Working with the seafood recipes, I was enchanted by an elegant dish of seared scallops subtly flavored with curry leaves, curry powder and saffron. There’s no denying its delicate French heritage, but the intriguing peppery flavor of the curry leaves is what makes the dish memorable. A recipe for shrimp curry that incorporates unripe mango is equally novel -- again, easy to make but with a knowing emphasis on the interplay between crisp green mango, smooth coconut and fiery chiles.
Another classic Creole recipe is smoked aubergine (eggplant) crush. In Pondicherry, the authors note, the eggplants are grilled over live charcoal, but we used the oven method and had marvelous results. Baked eggplant is scooped from its shell, pureed and cooked again on the stovetop with a combination of spicy and bright flavorings. It’s fabulous, especially considering how easy it is to make.

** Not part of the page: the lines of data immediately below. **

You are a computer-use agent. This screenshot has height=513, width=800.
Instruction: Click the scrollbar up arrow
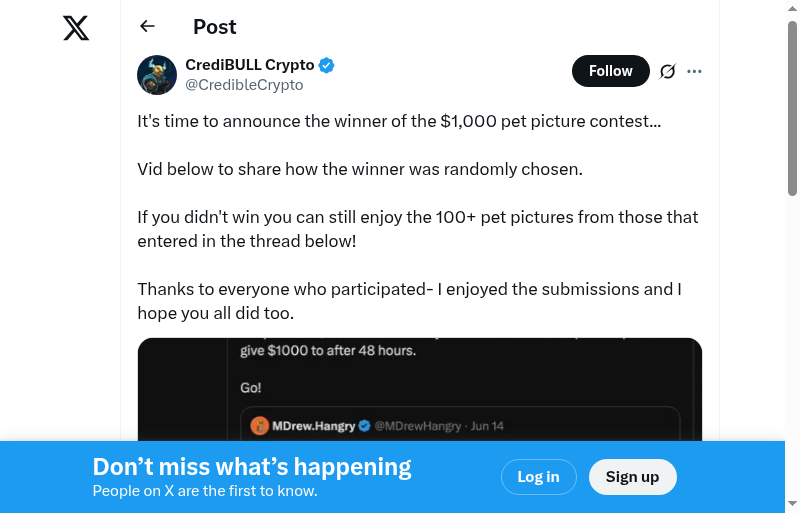pyautogui.click(x=792, y=9)
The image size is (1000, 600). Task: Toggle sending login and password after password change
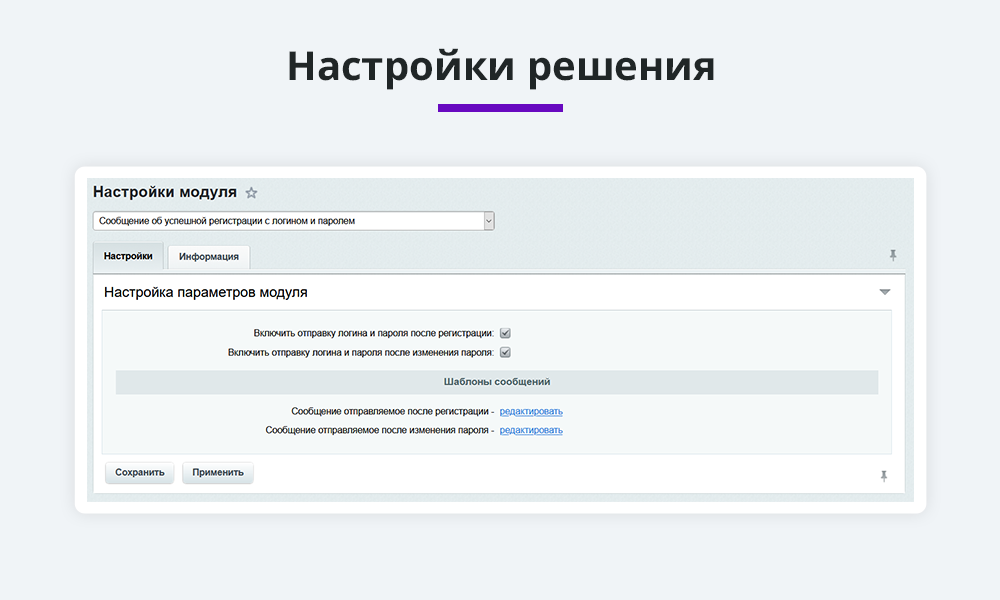pos(505,352)
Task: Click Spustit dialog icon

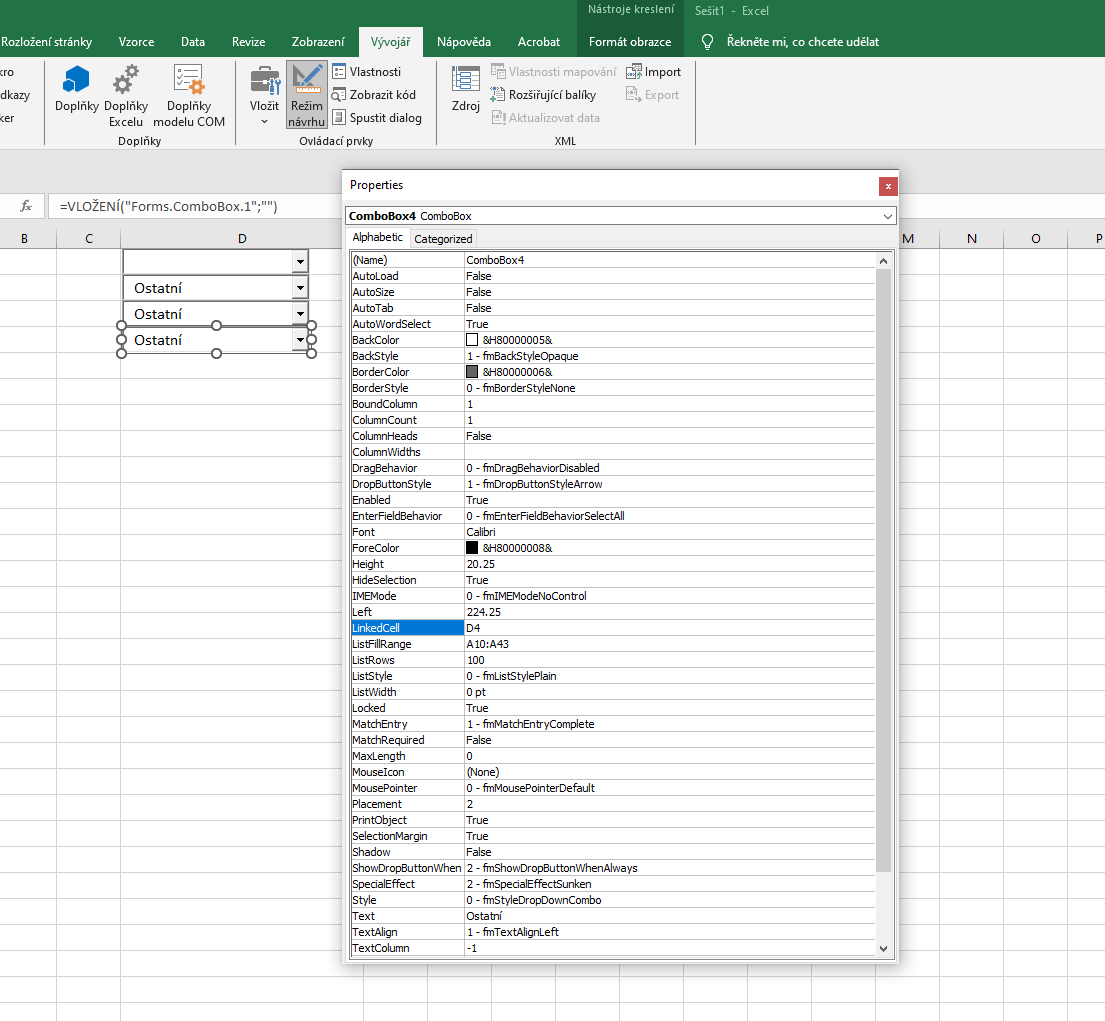Action: click(x=339, y=118)
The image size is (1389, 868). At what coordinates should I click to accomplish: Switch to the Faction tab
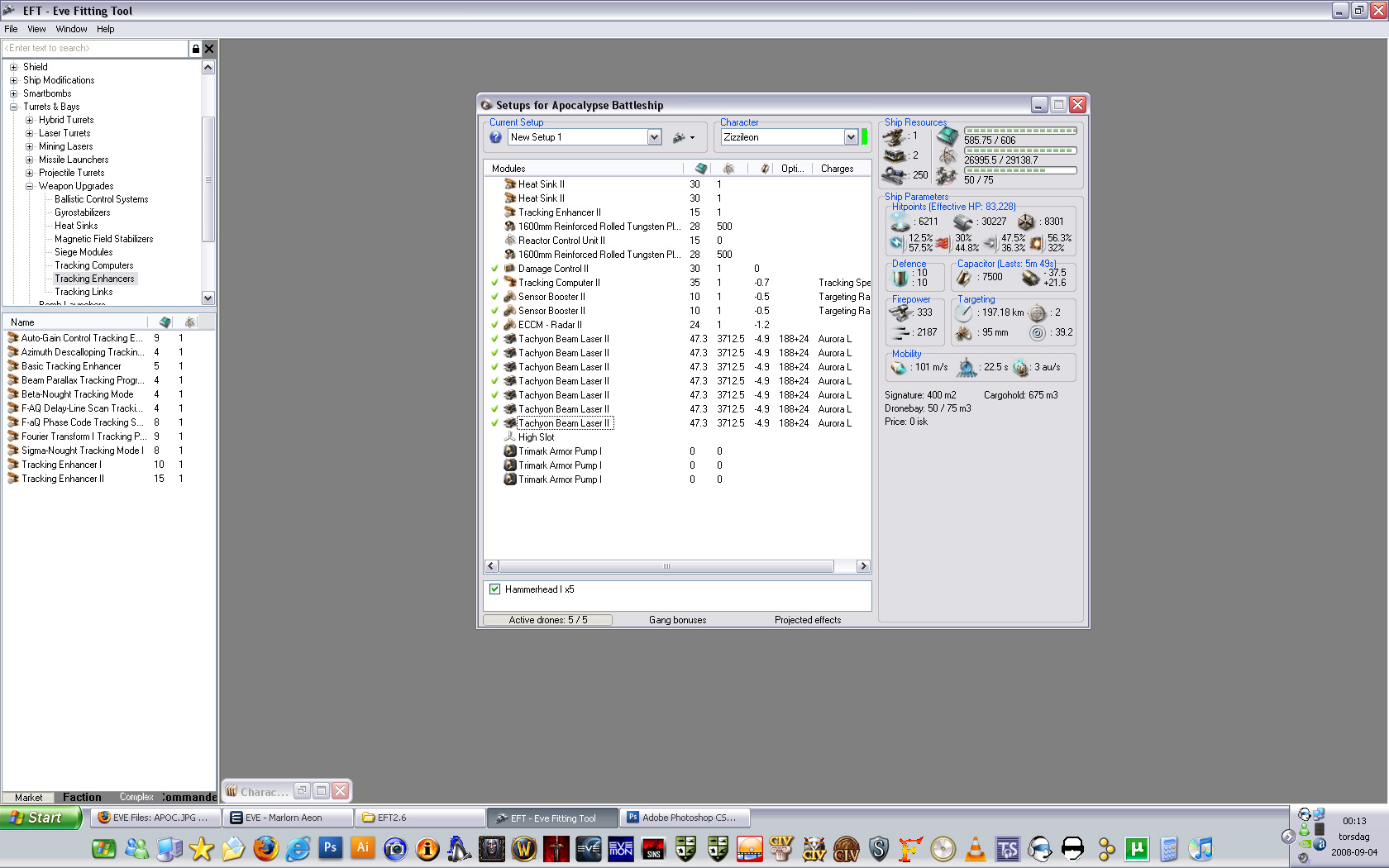pyautogui.click(x=82, y=798)
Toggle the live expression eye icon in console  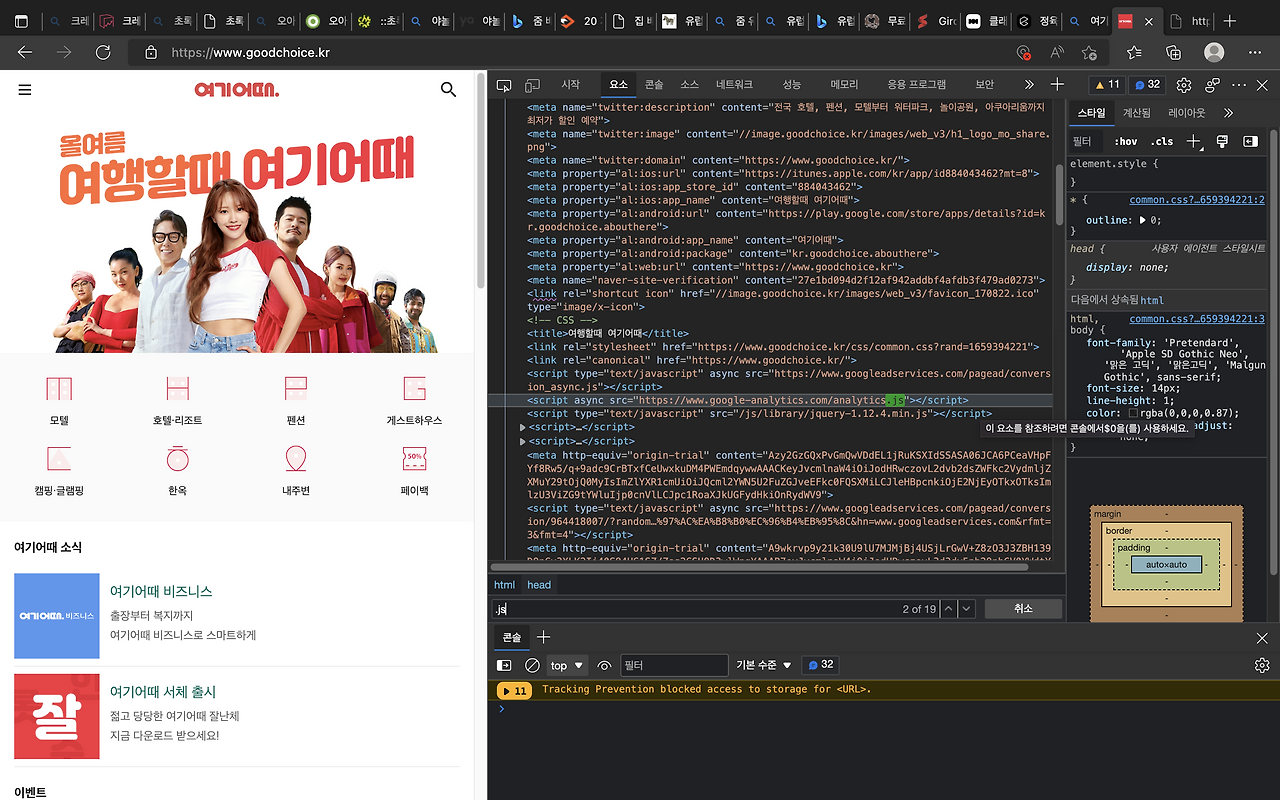607,664
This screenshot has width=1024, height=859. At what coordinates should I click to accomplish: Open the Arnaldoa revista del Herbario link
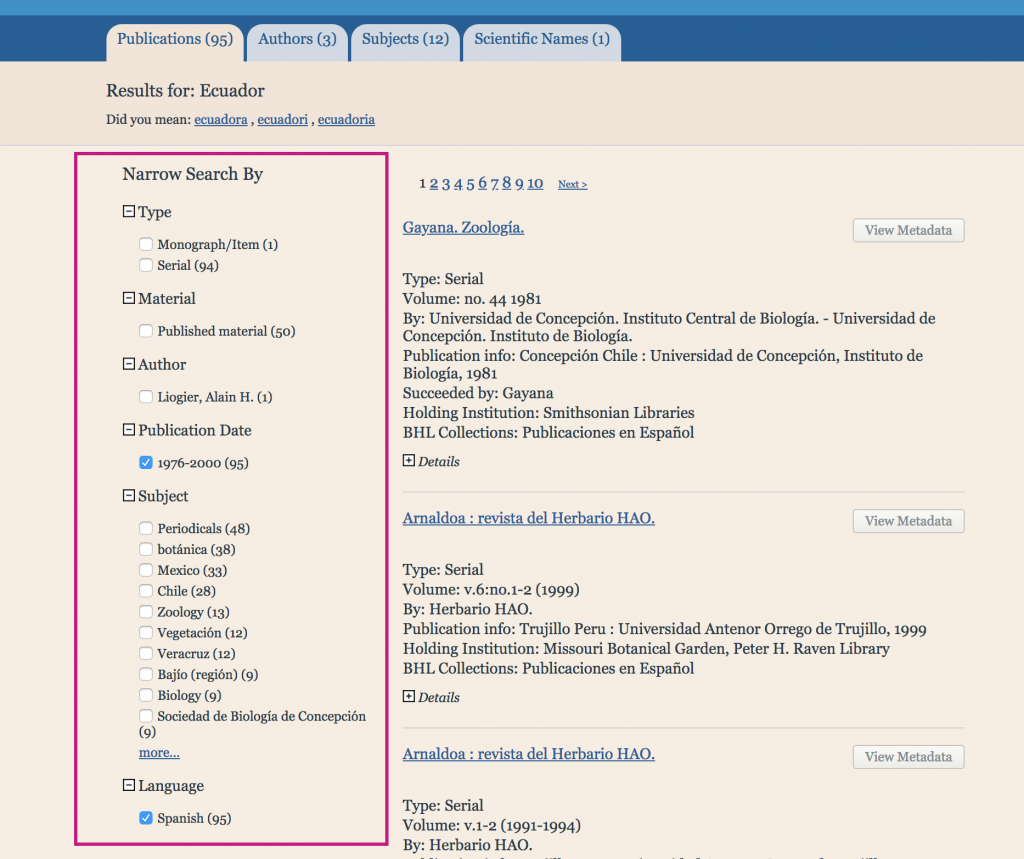[x=527, y=518]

Crab Malabar, a dish of crab and corn kernels with mustard and poppy seeds, involved just a few steps: frying the spices and aromatics, adding yogurt and coconut milk to make a simmering sauce, and adding the crabmeat and corn. Cooking times, amounts of ingredients and procedures were clear and worked exactly as stated in the book.
Other regions weigh in
Among the recipes from other parts of south India are one for guinea fowl from Chettinad, a district in Tamil Nadu state known for spicy food; a fish curry from Kerala; and a pork curry from Coorg in Karnataka state. There are a few North Indian recipes too, such as tandoori chicken, which is used to make one of La Porte des Indes’ most popular dishes, poulet rouge (chicken in a creamy red sauce).
British terminology, such as “double cream”, and metric measurement is used in the recipes along with American equivalents. I wasn’t sure what type of fresh chiles are available in England, and they’re not specified, but serranos and jalapenos worked fine.
Categories of recipes include soups, rice and breads, tandoori grills, even cocktails. I tried just one dessert, a pale pink pudding of ground, soaked basmati rice perfumed with confit de roses (rose petal preserves) and rose syrup. It was as pretty and delicate a dessert as any I have seen, made even lovelier by its garnish of fresh rose petals. And the flavor was mysterious, sweet and evocative, with a lingering finish.
I’ve worked with many Indian cookbooks, all of them devoted to traditional recipes from various regions. “La Porte des Indes” cookbook is something different -- contemporary, yes, but authentic too -- very different in its choices of flavors, the lightness of the dishes and its intriguing linkage of two of the greatest cuisines in the world.